Lições do vírus

"Podemos melhorar o mundo sem o vírus mas, infelizmente, ele está aí. Não custa nada tirar proveitos dessa tragédia em benefício pessoal e universal", escreve o colunista Miguel Paiva, do Jornalistas pela Democracia

Charge "Ser ou Não Ser?"
Charge "Ser ou Não Ser?" (Foto: Miguel Paiva)

Por Miguel Paiva, para o Jornalistas pela Democracia 

Claro que jamais desejaríamos o coronavírus, mesmo para qualquer consequência positiva. Podemos melhorar o mundo sem o vírus mas, infelizmente, ele está aí. Não custa nada tirar proveitos dessa tragédia em benefício pessoal e universal. Pessoalmente diria que o corona pode ter vindo, entre outras coisas, para acabar com o neoliberalismo. Já seria um bem danado. Os neoliberais que sempre pregaram o estado mínimo, com o vírus aí não conseguem pregar um prego sem a presença do Estado. 

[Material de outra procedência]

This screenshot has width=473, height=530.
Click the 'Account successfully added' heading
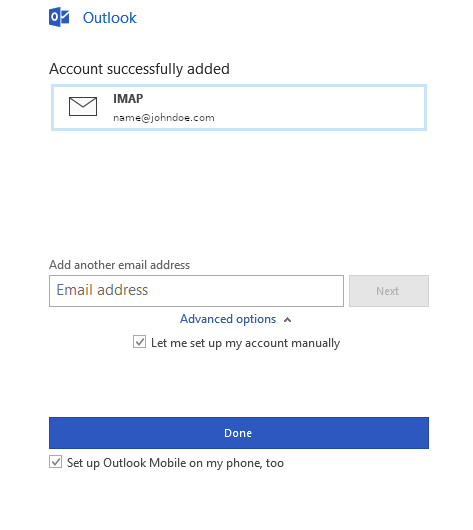click(139, 69)
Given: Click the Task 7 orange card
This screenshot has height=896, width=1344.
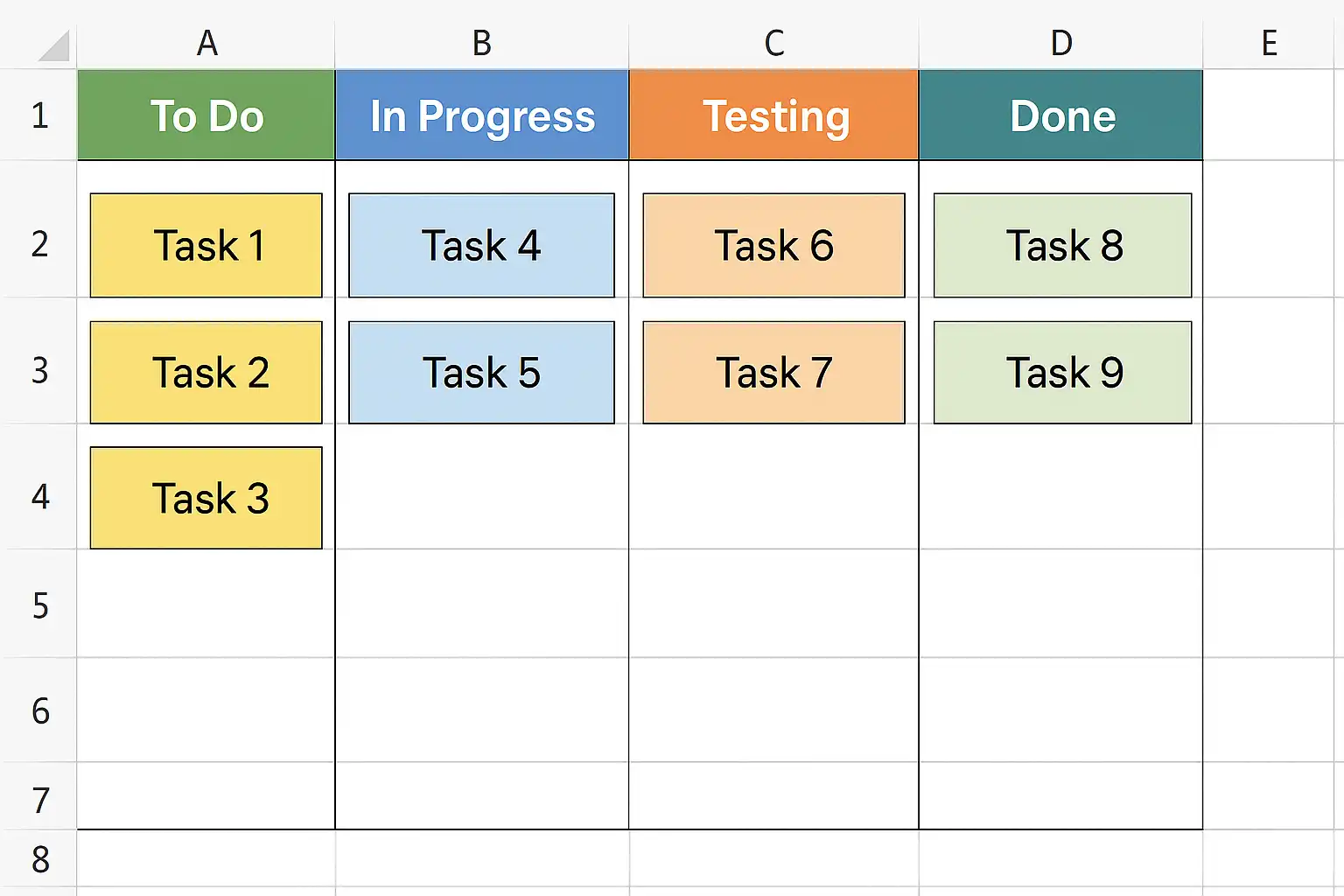Looking at the screenshot, I should pyautogui.click(x=774, y=373).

Um vírus, assim como uma guerra nos termos tradicionais, estabelece novos equilíbrios nas relações entre as pessoas e os países. Não desejamos guerras nem pandemias mas é difícil estabelecer um roteiro prévio para os caminhos da humanidade. O homem é imprevisível e capaz de coisas inimagináveis.

Recentemente descobriram que sem o movimento habitual Veneza pode ver novamente o fundo, ou quase, dos seus canais. A água, renovada pelo mar, foi ficando limpa e transparente, uma prova que as pessoas, suas lanchas, suas indústrias e seus combustíveis transformaram os canais de Veneza em caminhos de água suja que quando sobe cobre as ruas da cidade. Uma boa lição para o futuro.

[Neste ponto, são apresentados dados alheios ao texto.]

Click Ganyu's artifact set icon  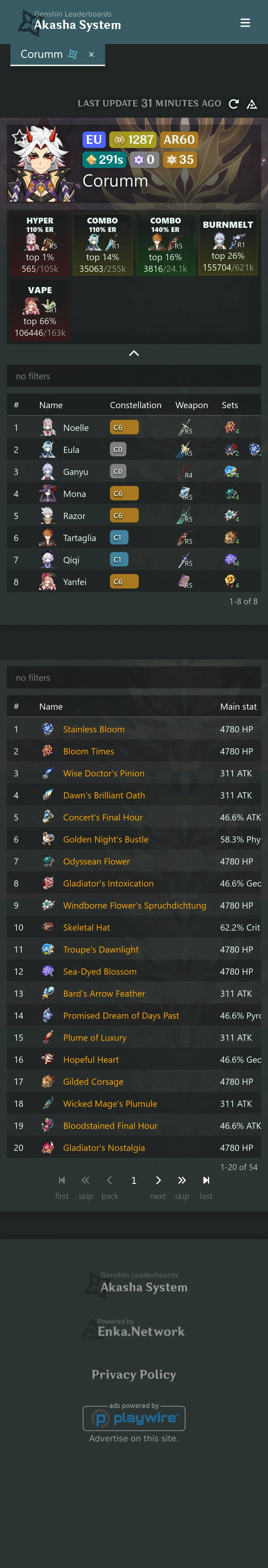[x=231, y=472]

Na China, imagens de satélites mostram como a poluição diminuiu na região onde o vírus nasceu. O isolamento e a quarentena acabaram freando o processo irracional e assassino, a longo prazo, da poluição do ar por conta do desenvolvimento a qualquer custo. Ar puro é um bem valiosíssimo. Devia ser mais valorizado e distribuído de graça. Seria outra boa lição. A China, que está controlando a pandemia, precisa resolver também essa questão.

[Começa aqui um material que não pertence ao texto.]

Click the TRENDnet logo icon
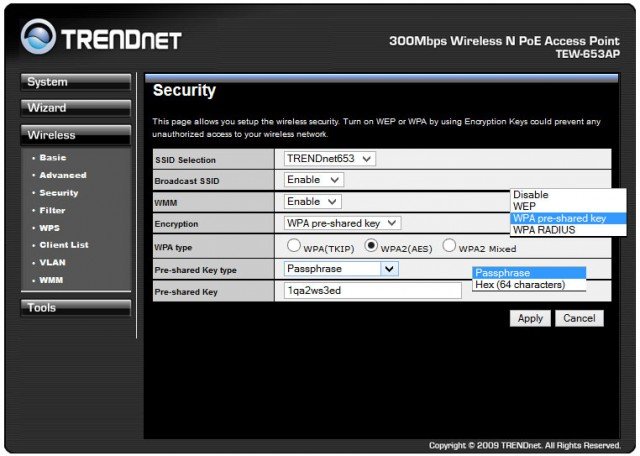 [x=39, y=37]
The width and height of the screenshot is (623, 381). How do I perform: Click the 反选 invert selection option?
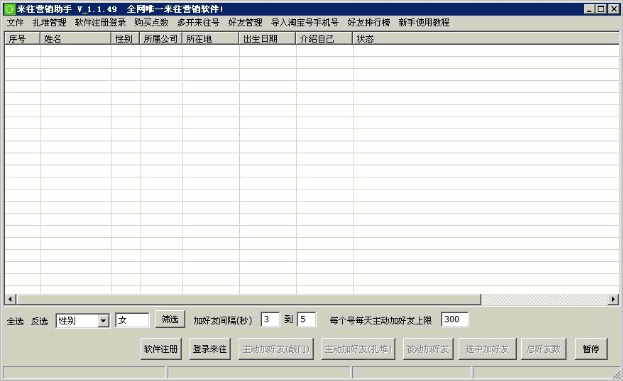[39, 321]
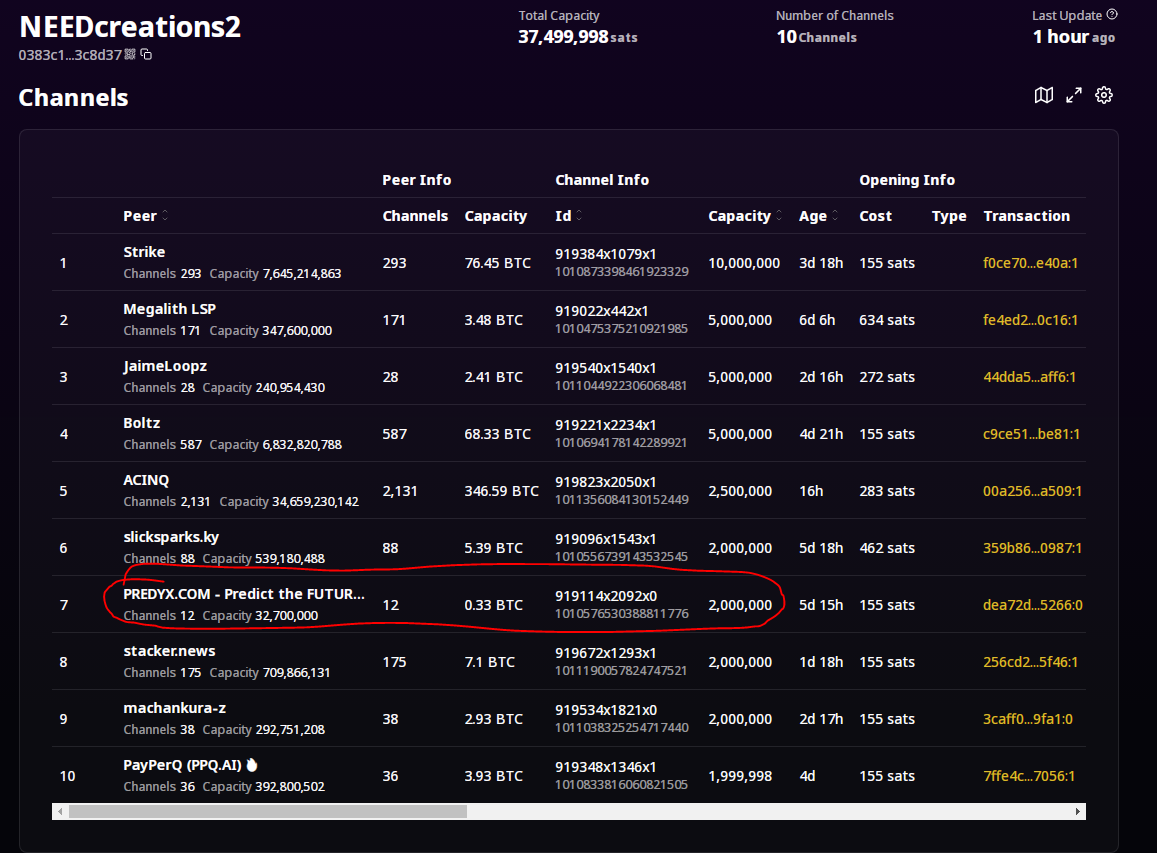Open transaction f0ce70...e40a:1
This screenshot has width=1157, height=853.
tap(1032, 263)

Está na hora do mundo repensar seus hábitos, pecados e virtudes. Como passamos pouco tempo aqui no planeta, as pessoas não se incomodam tanto com o que estão deixando para o futuro a não ser a herança econômica, propriedades e dinheiro. Oitenta ou noventa anos de vida é muito pouco para que possamos avaliar, sem uma noção abstrata de legado, o quanto podemos contribuir para o futuro.

Vocês perceberam que paramos de falar em guerras, em política externa até em eleições? O vírus é maior do que tudo isso. Assusta porque não temos controle imediato sobre ele. Assusta porque mata sem distinção Poderia ser menos abrangente se patrões entendessem a gravidade e liberassem seus empregados de obrigações arriscadas tais como pegar condução ou se expor aos outros para continuar trabalhando. O vírus chegou ao Brasil, de fato, através de pessoas capazes de viajar ao exterior, mas a irresponsabilidade dessas pessoas obrigando seus empregados a um contato acabou por disseminar para outras classes sociais, as menos favorecidas. 

Se não houver essa consciência e esse controle vai ser uma tragédia sem precedentes. O governo precisa urgentemente proteger a população do trabalho informal, tão estimulada pelo neoliberalismo, para que não haja um genocídio a partir da pandemia. 

Entendam que o Estado é o esteio, a base de uma nação. Um país não é uma empresa em que basta uma diretoria formada em Harvard para funcionar direito. Lidamos com pessoas sujeitas à todas as influências e condições que normalmente não são estabelecidas por elas. Além da ignorância, a população está perdida em relação ao futuro. Posso tomar decisões em relação à minha saúde? Tenho autonomia para decidir não ir trabalhar sem as mínimas condições de segurança? A pandemia é um problema só meu ou de todos?

Espera-se que as lições dos canais de Veneza e da poluição da China sirvam também para que as pessoas repensem seus hábitos, seus conceitos, seus mandamentos. Nosso tempo aqui na Terra é curto. Não temos o que fazer quanto a isso mas podemos fazer com que esse tempo seja o melhor possível. Aí sim, depende de nós.